Exercise aim: Print, exactly as written, the line in the entries below that contains "Task: Click BetterHelp's" and every line after it up to and including the last. Omit pictures.

Provided information:

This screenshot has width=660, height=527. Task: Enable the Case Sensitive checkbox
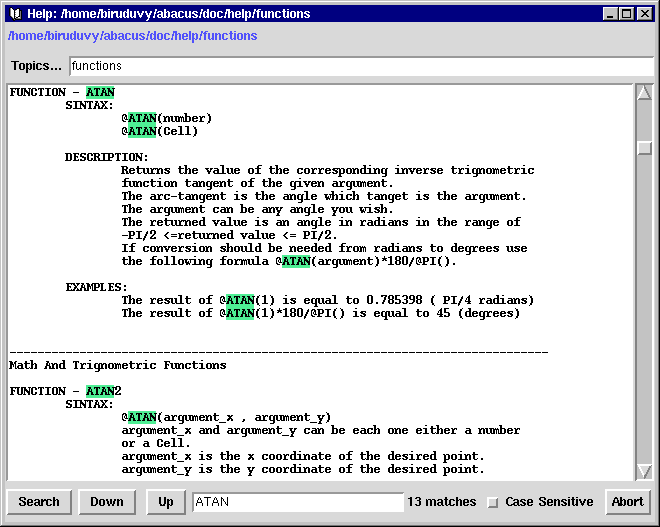pos(492,502)
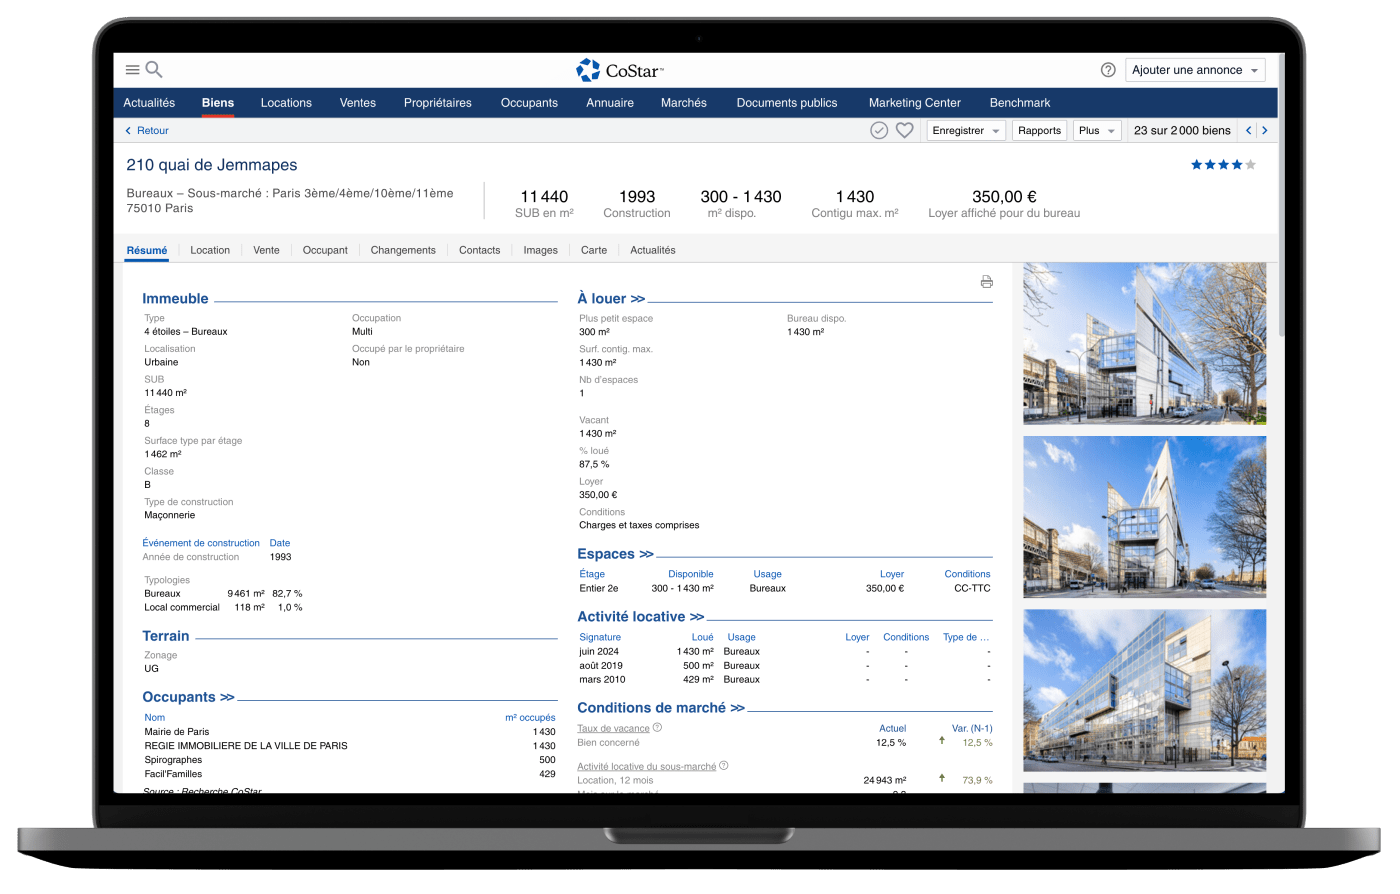The image size is (1400, 894).
Task: Click the star rating of the property
Action: tap(1222, 165)
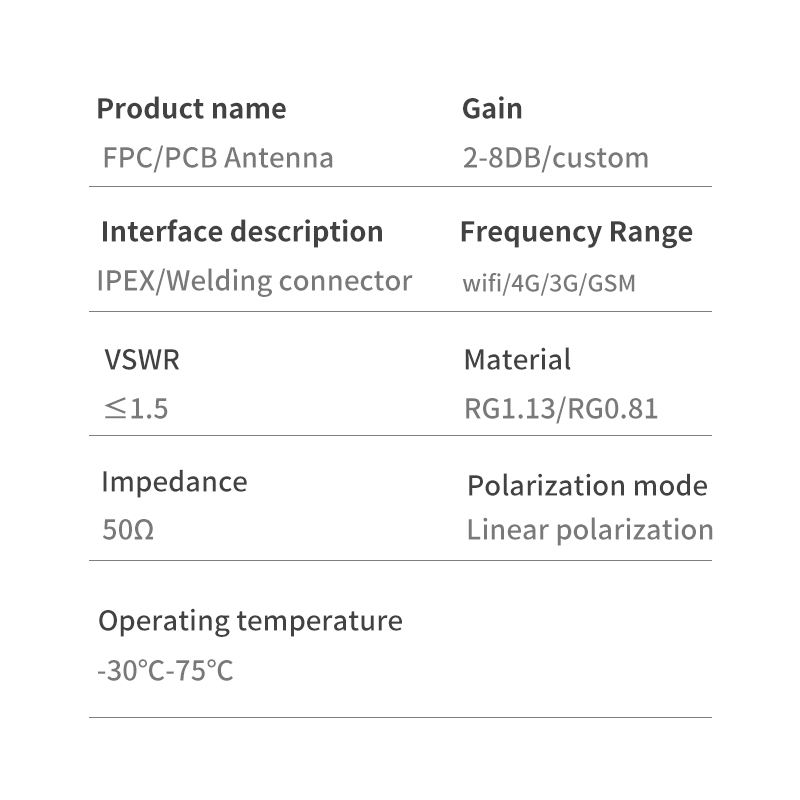The image size is (800, 800).
Task: Click the "Gain" heading
Action: click(492, 109)
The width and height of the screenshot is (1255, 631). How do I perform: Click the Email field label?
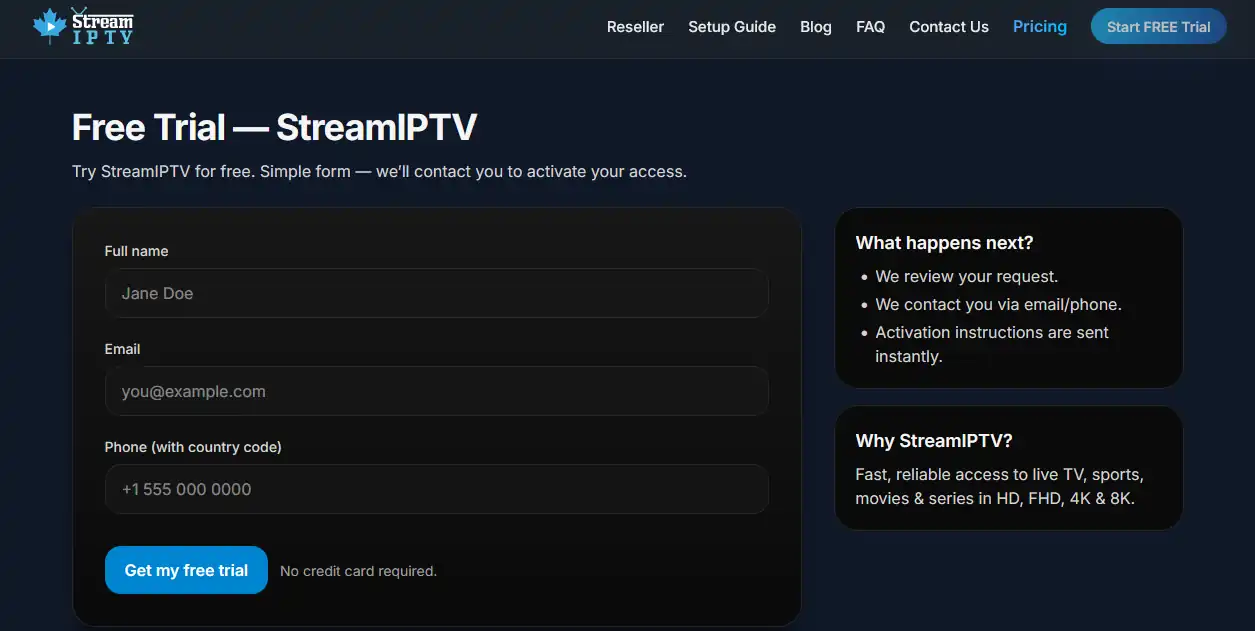[x=122, y=349]
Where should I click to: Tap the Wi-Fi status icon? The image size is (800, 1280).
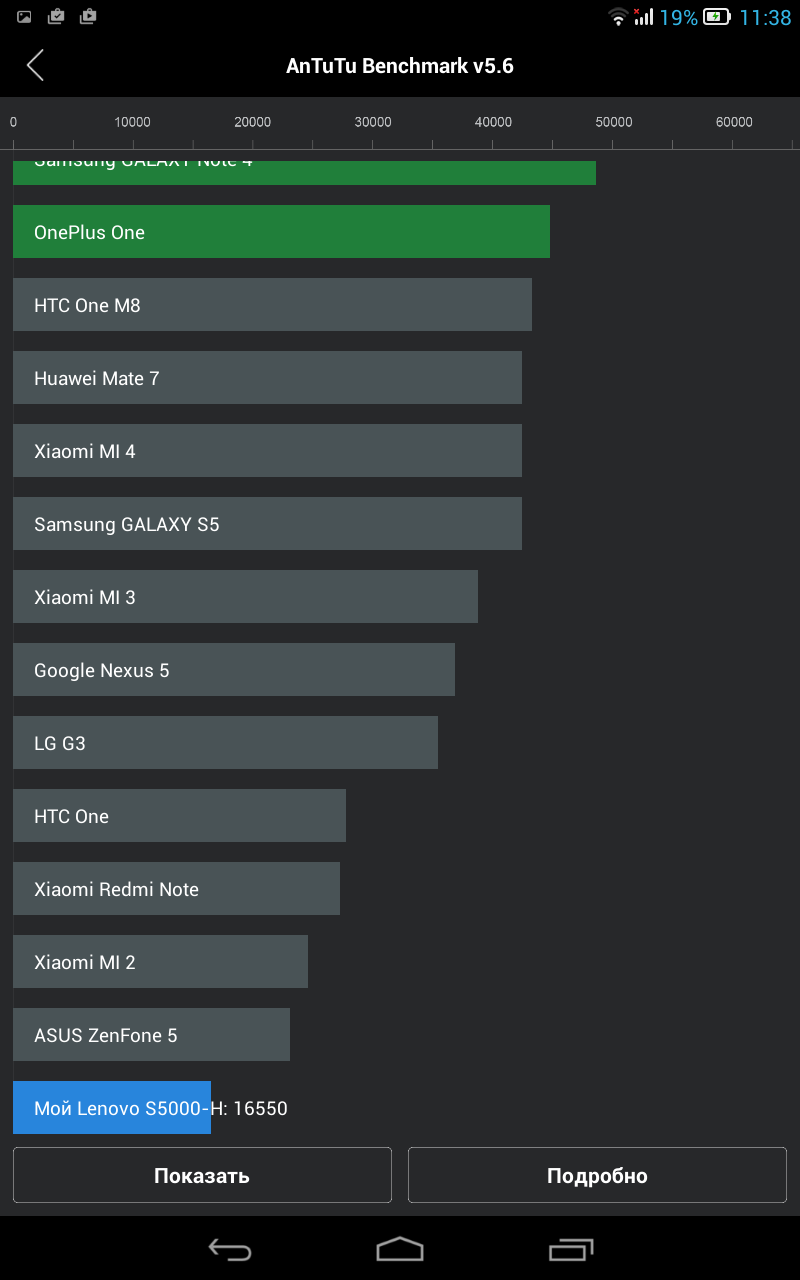pos(618,17)
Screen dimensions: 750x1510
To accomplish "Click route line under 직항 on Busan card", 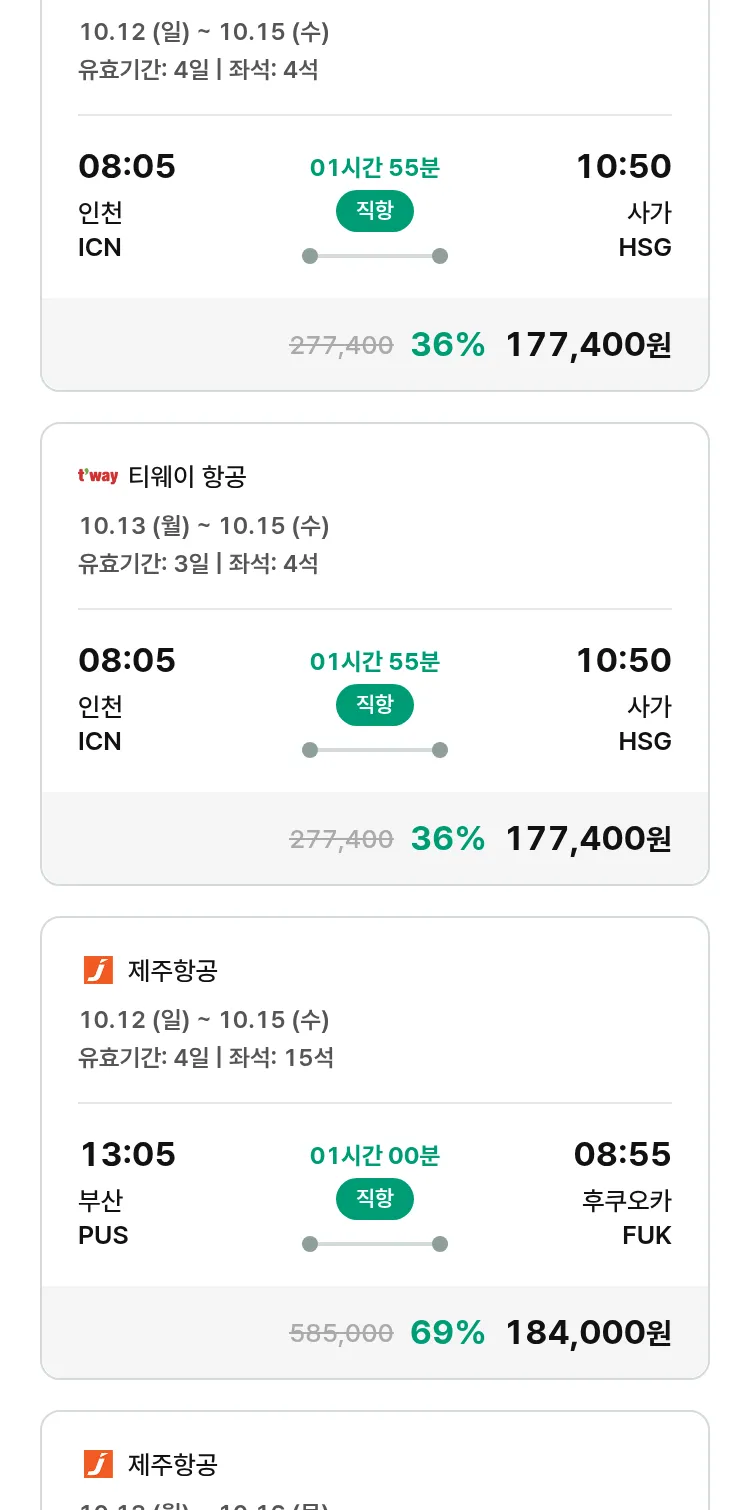I will 374,1244.
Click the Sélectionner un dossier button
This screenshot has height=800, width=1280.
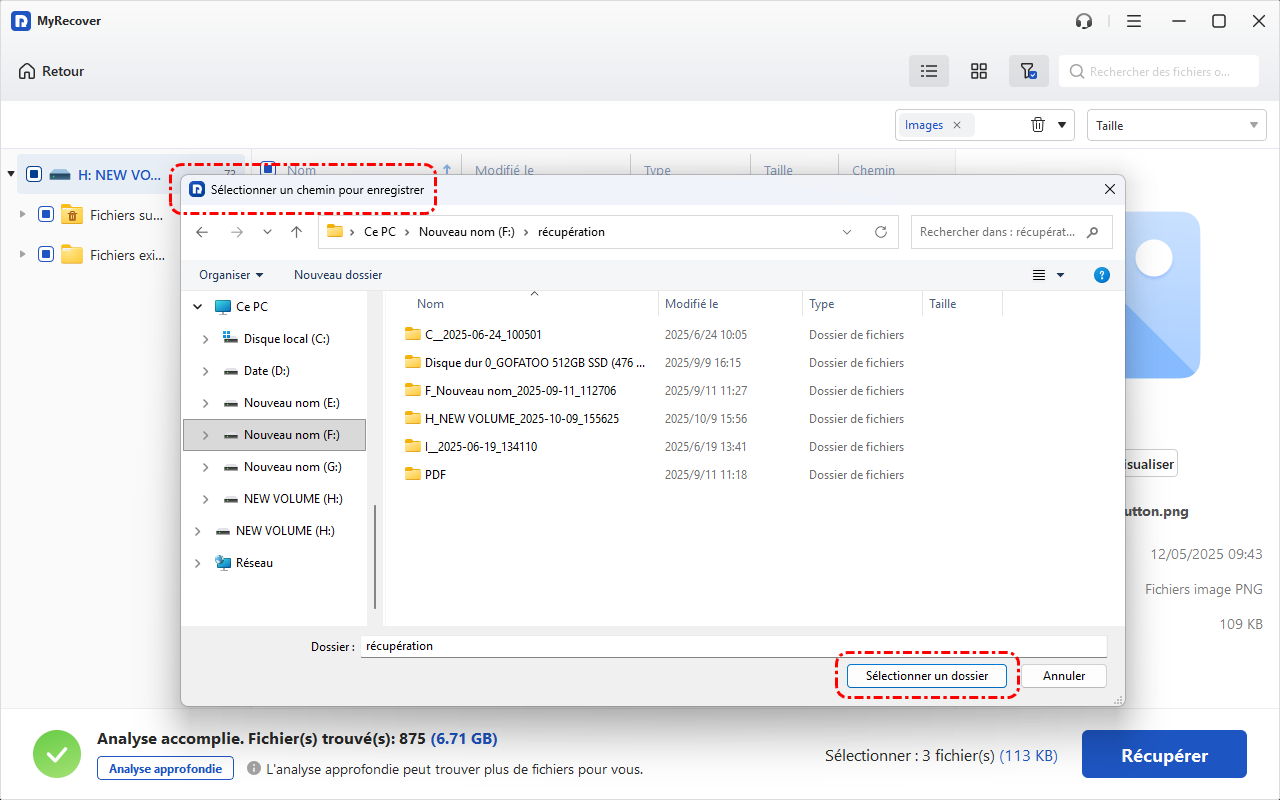tap(927, 676)
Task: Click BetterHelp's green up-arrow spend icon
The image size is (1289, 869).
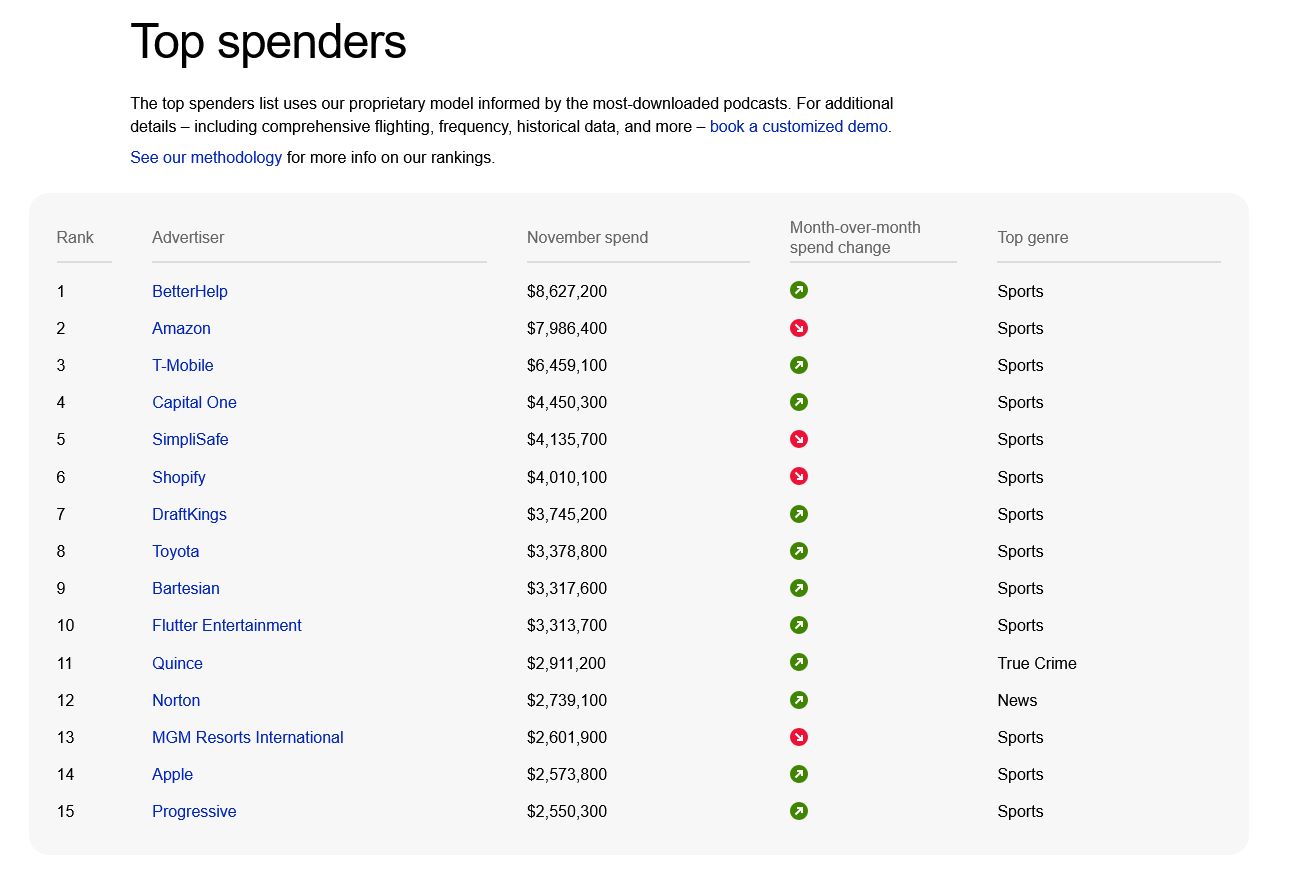Action: click(798, 290)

Exercise solution:
Task: Click BetterHelp's green up-arrow spend icon
The image size is (1289, 869).
Action: click(798, 290)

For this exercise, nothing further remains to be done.